As I have previously posted, I believe the 2 citizen-parent requirement, if the person is born in the USA, is an extra-constitutional additional requirement to be POTUS that is not in the Constitution. I am also sure that whoever sues regarding this provision will be able to obtain injunctive relief while the case is pending in the courts.
I know you do not agree with my viewpoint of either of the above, but it based upon the the relevant case law, statutes and history, I am fairly confident of the outcome of your project.
TOC- if you are lurking and have anything to add or correct to what I have said, feel free to add your 2 cents.

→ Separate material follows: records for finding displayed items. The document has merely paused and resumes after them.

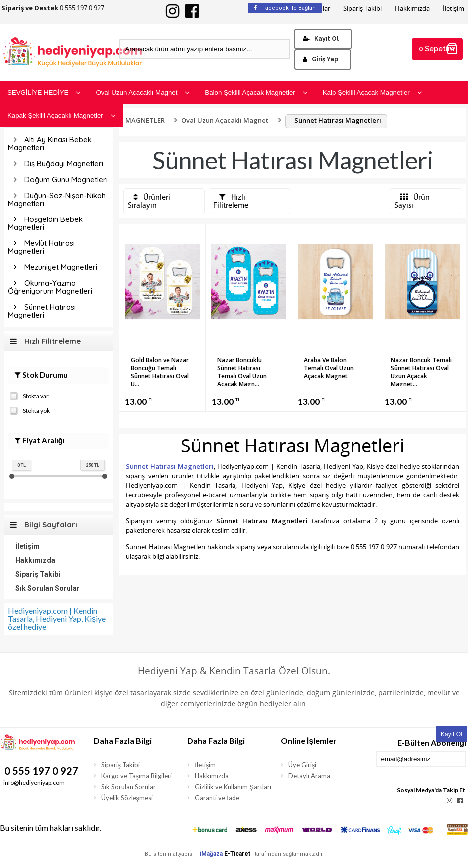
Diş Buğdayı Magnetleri (64, 163)
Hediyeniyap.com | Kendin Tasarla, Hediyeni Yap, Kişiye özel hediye (57, 618)
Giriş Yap (320, 59)
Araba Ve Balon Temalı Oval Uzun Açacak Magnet (329, 368)
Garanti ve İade (217, 798)
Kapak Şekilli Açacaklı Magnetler (61, 115)
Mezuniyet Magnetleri (61, 267)
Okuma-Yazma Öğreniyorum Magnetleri (50, 287)
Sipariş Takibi (362, 8)
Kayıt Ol (321, 39)
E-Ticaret (237, 854)
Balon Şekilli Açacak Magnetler (256, 92)
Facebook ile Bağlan (285, 8)
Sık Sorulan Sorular (47, 588)
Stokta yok (30, 410)
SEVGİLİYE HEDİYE (44, 92)
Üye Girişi (302, 765)
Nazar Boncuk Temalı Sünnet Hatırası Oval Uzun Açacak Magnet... (421, 371)
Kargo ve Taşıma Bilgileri (137, 776)
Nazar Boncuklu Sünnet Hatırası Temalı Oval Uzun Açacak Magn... (242, 371)
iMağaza (211, 854)
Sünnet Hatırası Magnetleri (42, 311)
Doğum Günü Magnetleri (66, 179)
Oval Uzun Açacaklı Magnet (143, 92)
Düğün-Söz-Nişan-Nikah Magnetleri (57, 199)
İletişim (453, 8)
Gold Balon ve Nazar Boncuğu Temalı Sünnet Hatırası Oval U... (160, 371)
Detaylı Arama (309, 776)
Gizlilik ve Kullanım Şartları (233, 787)
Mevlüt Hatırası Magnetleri (41, 247)
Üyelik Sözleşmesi (127, 798)
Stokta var (29, 395)
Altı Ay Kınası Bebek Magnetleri (50, 143)
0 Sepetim (439, 49)
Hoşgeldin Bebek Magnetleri (45, 223)
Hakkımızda (412, 8)
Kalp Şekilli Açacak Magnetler (372, 92)
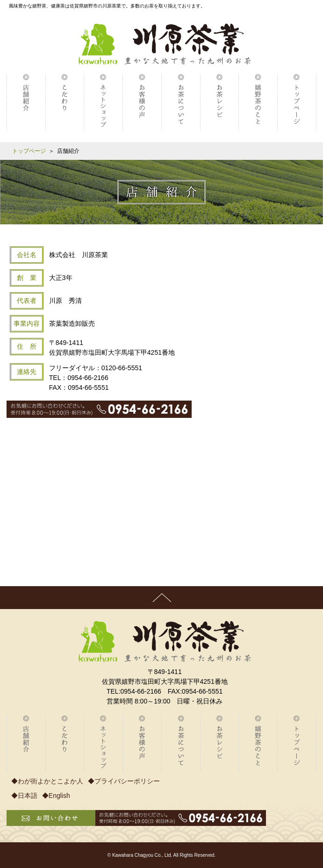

The court would rule on the constitutionality of the 2-citizen parent requirement. That ruling would be based on the legal precedents and (hopefully) what the terminology meant at the time the Constitution was ratified. That is for the court to decide, and the only way they will decide it is if they have a case that they can’t refuse to hear. That is the reason to have the 2-citizen-parent requirement.
With the severability clause the whole law can’t be unenforceable just because that part is being challenged or found to be illegal.
So I asked you on what constitutional grounds the DOJ or anybody else would say that the rest of the law could not be implemented.
Your response seems to be case law, statutes, and history. That doesn’t answer my question. Where in the Constitution does it forbid the provisions of this law - either the longer form or the shorter form? What is the constitutional basis?